This Court in February of 1967 entered its judgment. Chapter 205 of the 1965 Acts of the Indiana General Assembly was held unconstitutional and void by reason of excessive population variances between the congressional districts therein constituted. Chapter 174 of the 1941 Acts of the Indiana General Assembly was also found unconstitutional and void. The defendants and their successors in office were enjoined from conducting elections pursuant to the voided Acts, or any previous Act of the Indiana General Assembly purporting to establish congressional districts for Indiana. The Court retained jurisdiction of the action for the purpose of passing upon any future claims of unconstitutionality made by plaintiffs against any future congressional apportionment adopted by the Indiana General Assembly, if any, and for such other action in the premises as may be necessary.

The Indiana General Assembly was in its regular session at the time of this judgment. It adjourned sine die and no congressional districting law was enacted although bills were offered, considered and failed to pass. That since the adjournment there has been no further session of said Assembly, nor has the Governor of Indiana issued any call for any special session of said Assembly, nor does he at this time intend to issue any call for any special session. It is highly improbable that said Assembly, if called into session, could agree on any constitutional plan for dividing the State of Indiana into congressional districts. There are vacancies by reason of death and resignation of members of the said Assembly and the Governor of Indiana has not issued writs of election to fill vacancies as provided by Article 5, Section 19 of the Indiana Constitution. If a special session was called, the counties and citizens of those counties in this class action would be unrepresented in the said Assembly session in the creation of congresional districts. Without such representation, their right to petition the said Assembly in session under the Indiana Constitution is impaired and less effective than the citizens of other counties with representation in the said Assembly. It appears impossible for the State of Indiana to enact constitutional legislation creating congressional districts in time for the general election of 1968. The time table under the election laws of Indiana for the declaration of candidacy for the nomination for the office of Representative for Congress by districts provides for the filing on February 27, 1968 and within the succeeding thirty (30) days in order for such candidate to be voted upon in the primary on May 7, 1968.
***
Could you copy the passage of the Indiana districting ruling word for word, between "This Court in" and "may be necessary.", inclusive?
***
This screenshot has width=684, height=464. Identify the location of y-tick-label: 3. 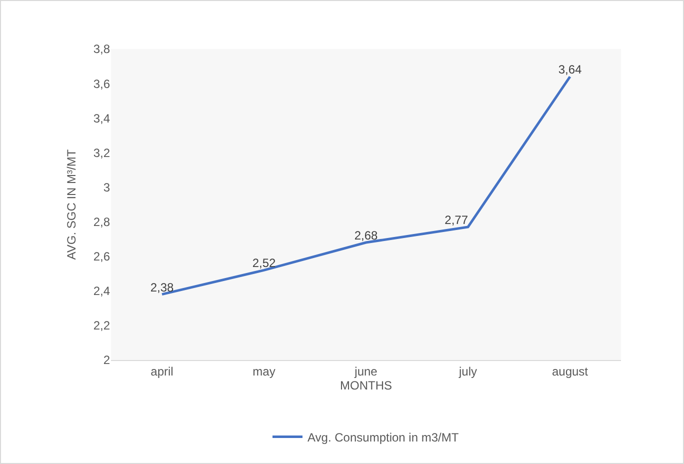
(106, 187).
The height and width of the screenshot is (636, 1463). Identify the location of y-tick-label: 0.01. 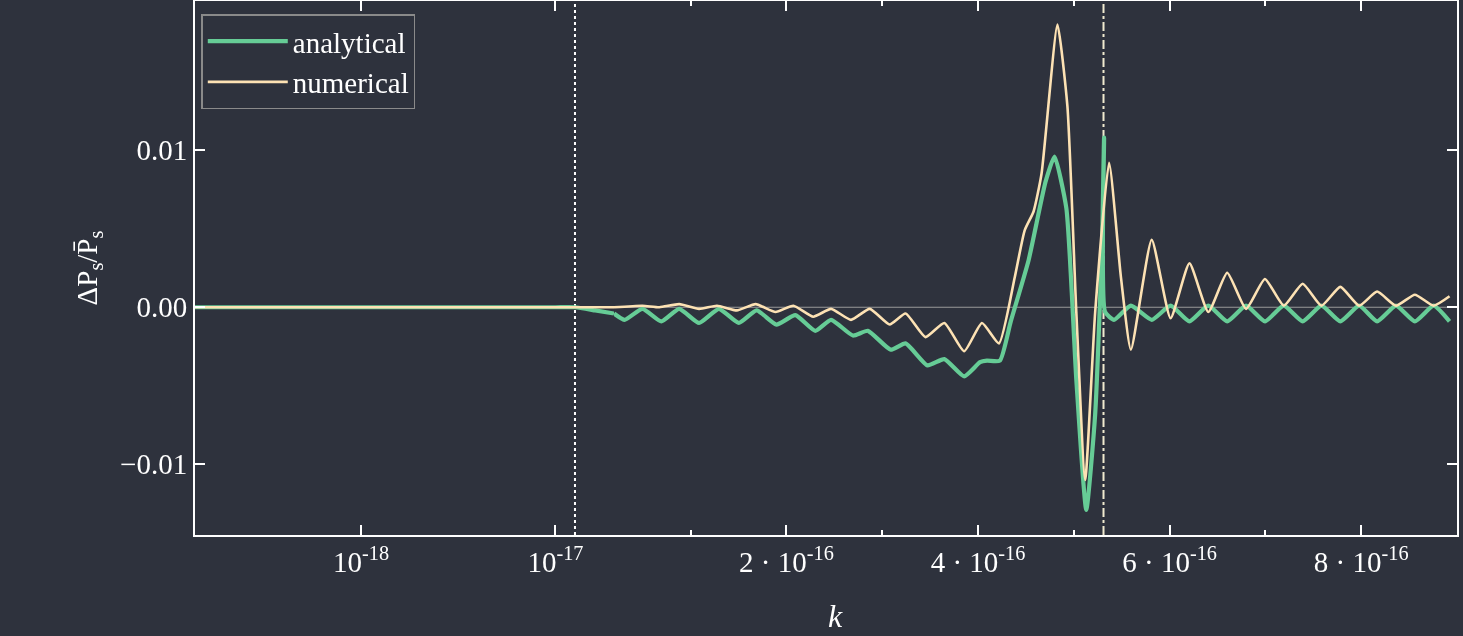
(162, 150).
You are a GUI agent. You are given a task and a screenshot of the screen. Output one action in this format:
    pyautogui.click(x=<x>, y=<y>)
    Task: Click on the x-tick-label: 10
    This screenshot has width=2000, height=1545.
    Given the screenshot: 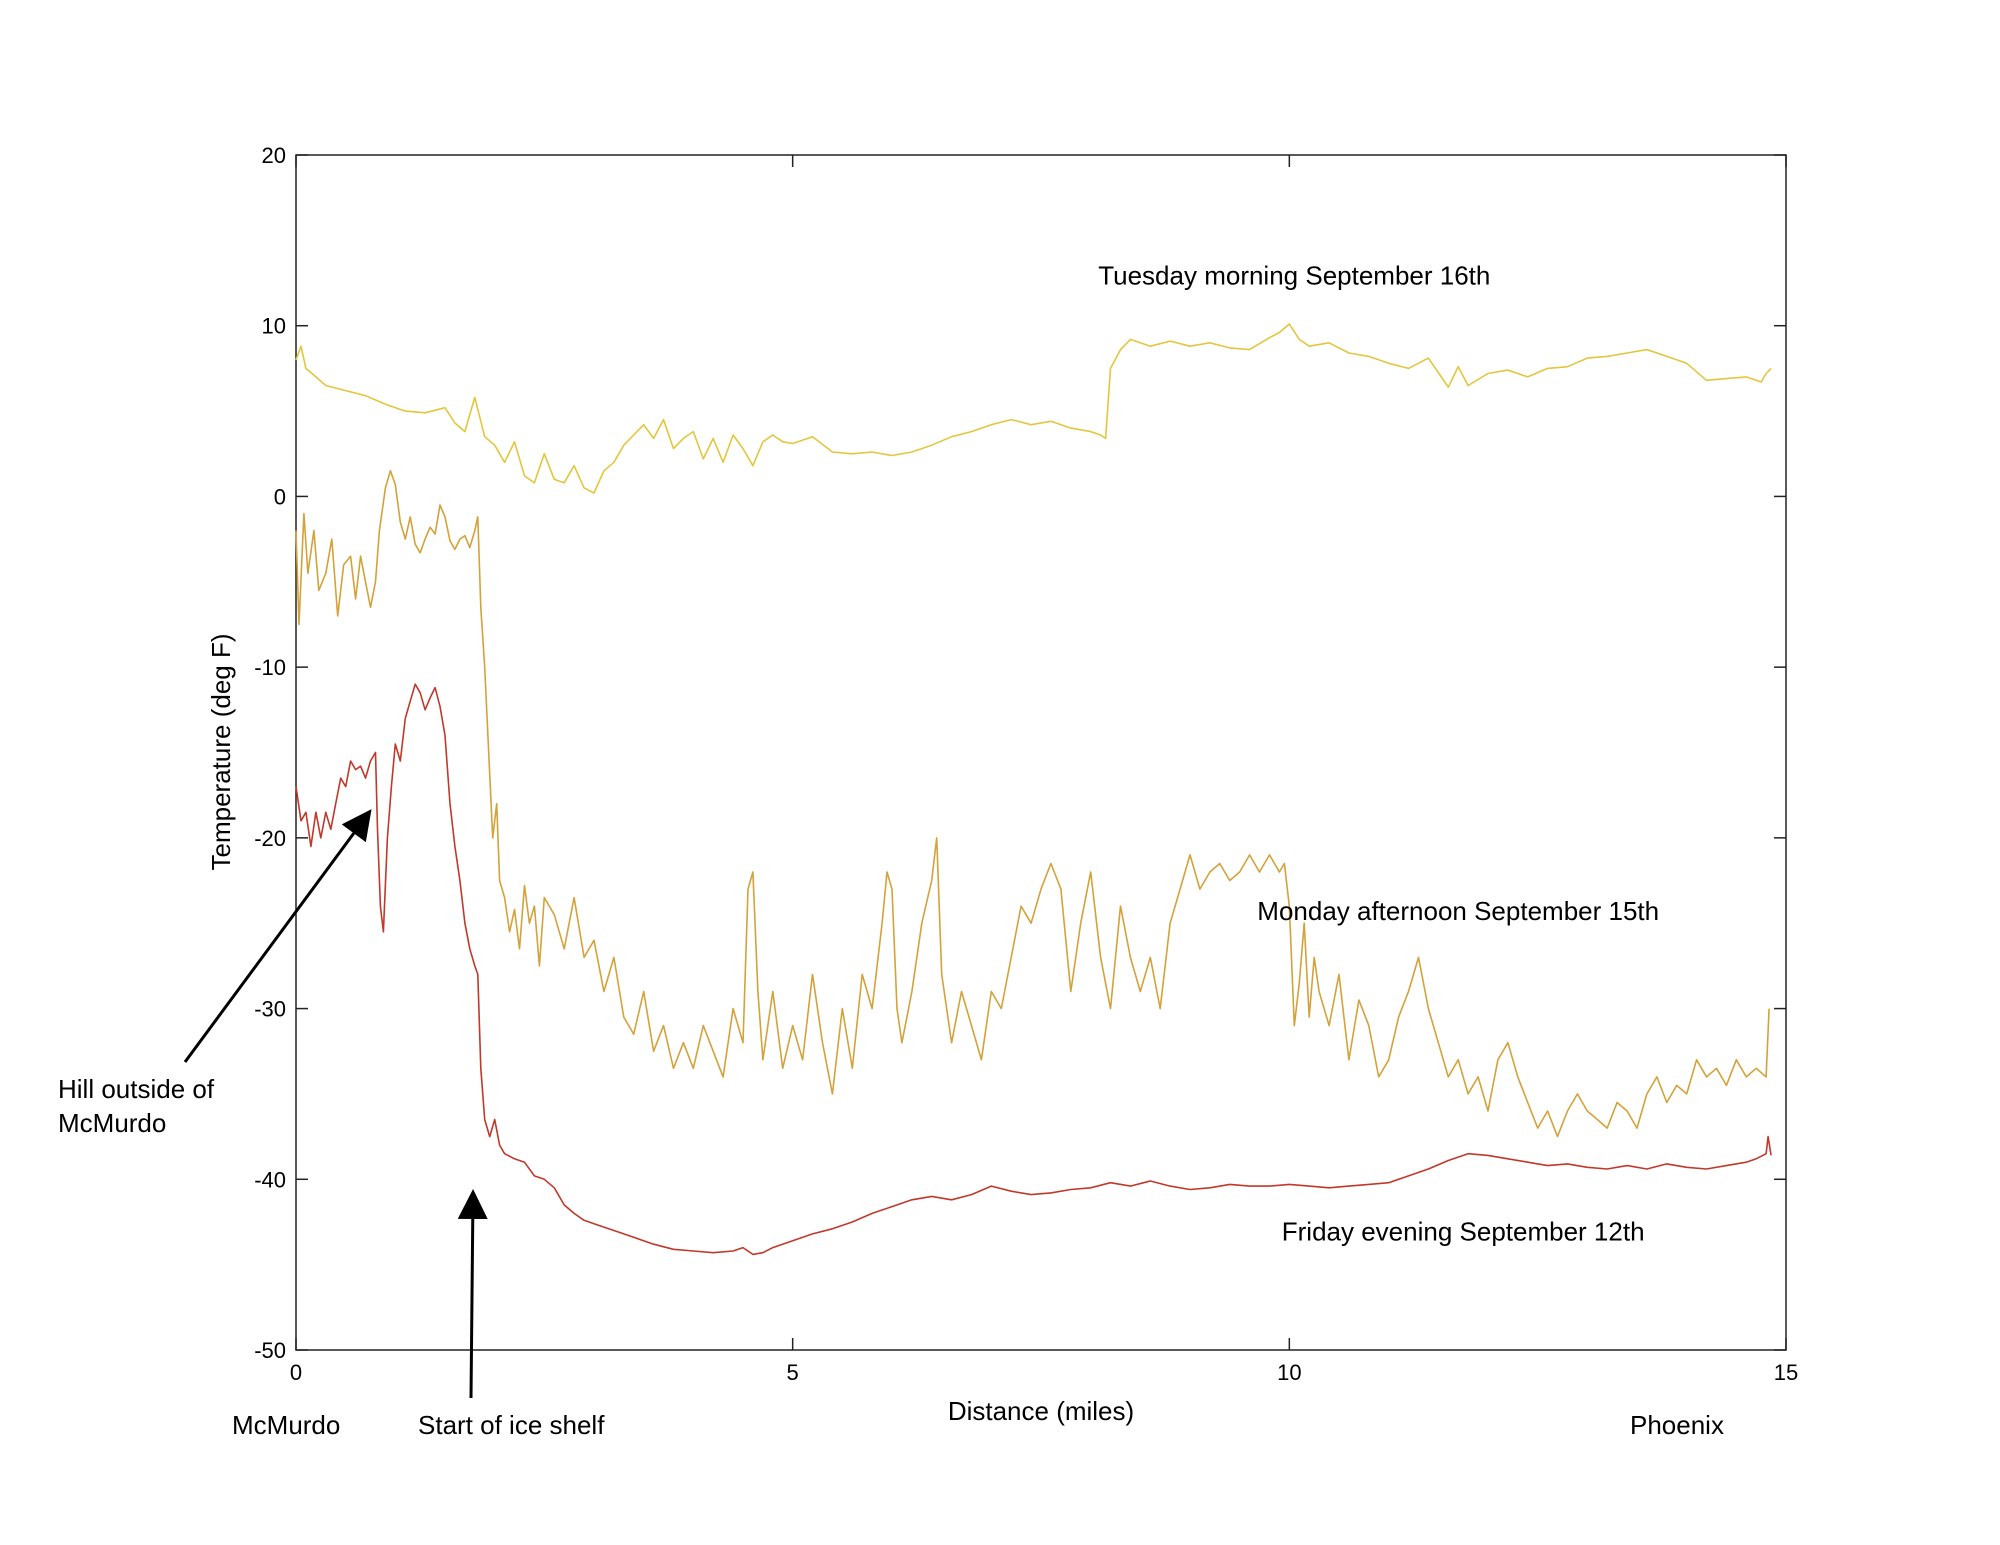 What is the action you would take?
    pyautogui.click(x=1289, y=1372)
***
→ **Answer section**:
This Court in February of 1967 entered its judgment. Chapter 205 of the 1965 Acts of the Indiana General Assembly was held unconstitutional and void by reason of excessive population variances between the congressional districts therein constituted. Chapter 174 of the 1941 Acts of the Indiana General Assembly was also found unconstitutional and void. The defendants and their successors in office were enjoined from conducting elections pursuant to the voided Acts, or any previous Act of the Indiana General Assembly purporting to establish congressional districts for Indiana. The Court retained jurisdiction of the action for the purpose of passing upon any future claims of unconstitutionality made by plaintiffs against any future congressional apportionment adopted by the Indiana General Assembly, if any, and for such other action in the premises as may be necessary.